Di Sinilah Kenangan dan Surat-surat Kartini pada J.H. Abendanon Tersimpan Rapi

Tidak Boleh Lagi Diakses oleh Umum

Di Sinilah Kenangan dan Surat-surat Kartini pada J.H. Abendanon Tersimpan Rapi
Penulis. Feba Sukmana bersama Mr Lam Ngo dari KITLV saat membaca surat Kartini. FOTO: ist

Saya melangkah menuju perpustakaan Universiteit Leiden. Di perpustakaan tersebut, surat-surat asli tulisan tangan Kartini tersimpan. 

Ketika saya sampai, Mr Lam Ngo dari KITLV (Koninklijk Instituut voor Taal-, Land- en Volkenkunde) menjemput di lobi dan mengajak saya ke bagian special collections. 

Mr Ngo lalu mengambil dus yang berisi ratusan surat Kartini. Semua ditandai dengan cermat, disusun berdasar tanggal pengiriman. "Koleksi ini adalah pemberian J.H. Abendanon pada 1986," jelas Mr Ngo. "Hampir semua surat di koleksi ini ditujukan kepada J.H. Abendanon atau istrinya, Rosa Abendanon," lanjutnya.

Saya mencermati daftar arsip yang diberikan Mr Ngo. Dus itu tidak hanya berisi surat-surat Kartini, namun juga surat-surat dari dua adik Kartini - Roekmini dan Kardinah- kepada keluarga Abendanon. 

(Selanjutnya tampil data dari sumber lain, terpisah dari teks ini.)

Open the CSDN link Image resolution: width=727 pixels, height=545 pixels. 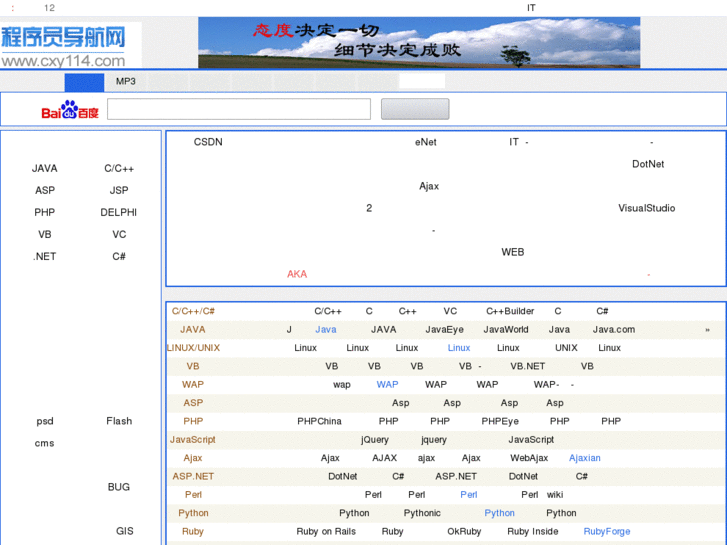(208, 142)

Selain itu, terdapat kartu nama Kartini dan adik-adiknya (saya takjub, pada 1900 Kartini sudah punya kartu nama, bagus pula!) serta kliping artikel-artikel mengenai Kartini yang dimuat di media massa Belanda. 

Sebagian besar surat-surat tersebut tidak diterbitkan dalam buku Door Duisternis Tot Licht atau Habis Gelap Terbitlah Terang. Itu membuat saya penasaran ingin membaca suratnya satu per satu. "Kalau mau membaca secara detail, lebih baik baca dari microfiche saja," saran Mr Ngo sembari memperlihatkan microfiche, lembaran plastik solid mirip klise film. 

Sejak September 2012, manuskrip asli Kartini memang tidak boleh lagi diakses oleh umum. Sebab, semuanya sudah ditransfer dalam bentuk microfiche. Saya termasuk orang paling beruntung karena Mr Ngo memberi saya izin khusus untuk melihat dan memotret surat-surat asli tersebut.

Berada di tengah-tengah tulisan tangan Kartini merupakan pengalaman mengesankan. Sesungguhnya saya bukan pengagum fanatik Kartini. Membaca Habis Gelap Terbitlah Terang saja belum pernah. Namun, saat membaca surat-suratnya, saya jatuh hati pada kefasihan Kartini menggoreskan pena. 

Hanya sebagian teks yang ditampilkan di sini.